Note: Redundancy and Irrelevance are two different notions –a relevant feature can be redundant due to the presence of other relevant feature(s).
Even when you have a large number of predictor variables with no relationships between any of them, it would still be preferred to work with fewer predictors. The data models with large number of predictors (also referred to as complex models) often suffer from the problem of overfitting, in which case the data model performs great on training data, but performs poorly on test data.
Let’s say you have a project where there are a large number of predictors and all of them are relevant (i.e. have measurable impact on the dependent variable). So, you would obviously want to work with all of them in order to have a data model with very high success rate. While this approach may sound very enticing, practical considerations (such of amount of data available, storage and compute resources, time taken for completion, etc.) make it nearly impossible.

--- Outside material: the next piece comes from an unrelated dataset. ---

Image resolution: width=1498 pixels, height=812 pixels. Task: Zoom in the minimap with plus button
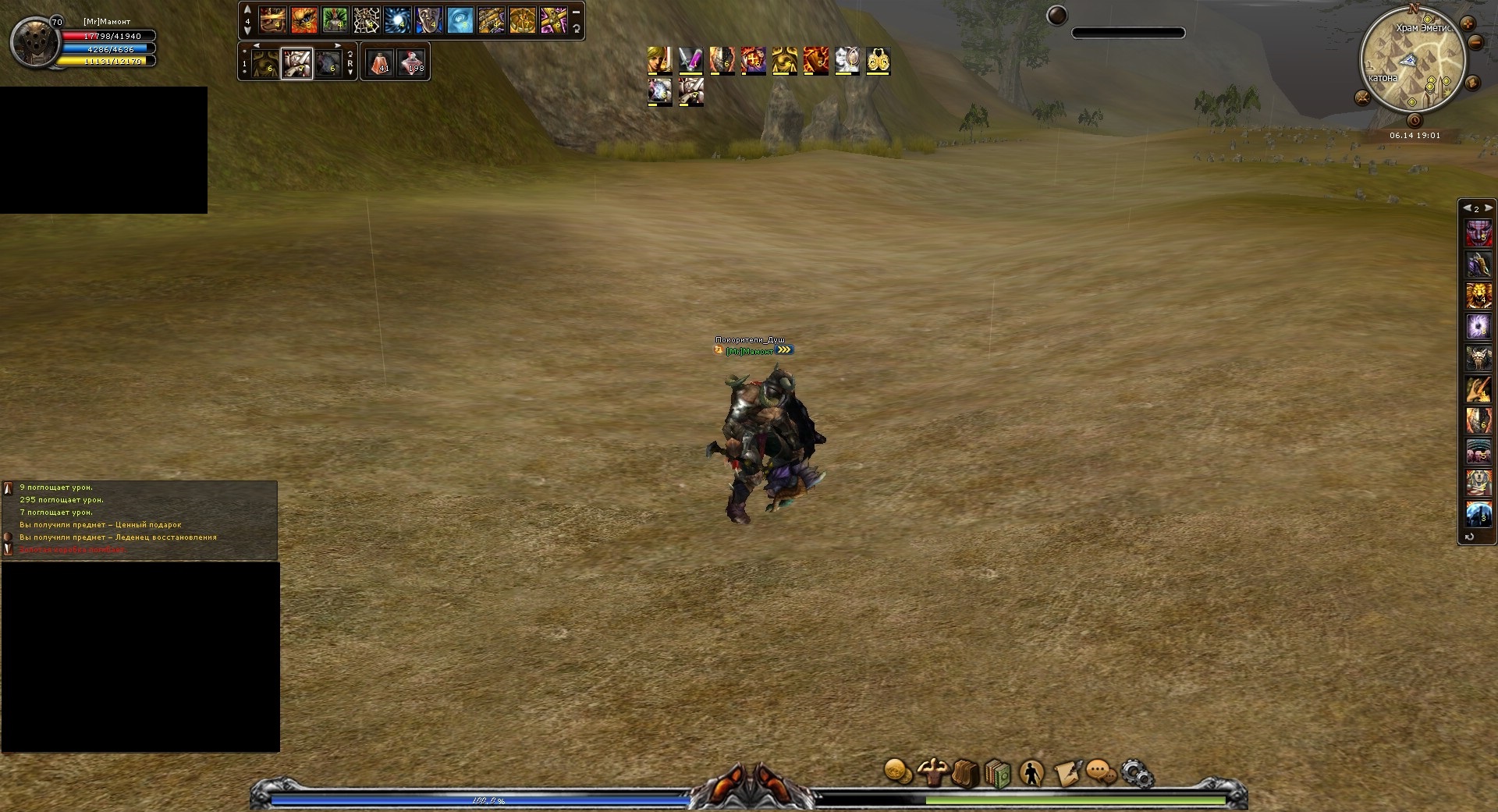click(1468, 23)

Thus, even when you have a large number of relevant predictor variables, it is a good idea to work with fewer predictors (shortlisted through feature selection or developed through feature extraction). This is essentially similar to the Pareto principle, which states that for many events, roughly 80% of the effects come from 20% of the causes.
Focusing on those 20% most significant predictor variables will be of great help in building data models with considerable success rate in a reasonable time, without needing non-practical amount of data or other resources.
Training error & test error vs model complexity (Source: Posted on Quora by Sergul Aydore)
Models with fewer predictors are way easier to understand and explain. As the data science steps will be performed by humans and the results will be presented (and hopefully, used) by humans, it is important to consider the comprehensive ability of human brain. This is basically a trade-off – you are letting go of some potential benefits to your data model’s success rate, while simultaneously making your data model easier to understand and optimize.
This factor is particularly important if at the end of your project you need to present your results to someone, who is interested in not just high success rate, but also in understanding what is happening “under the hood”.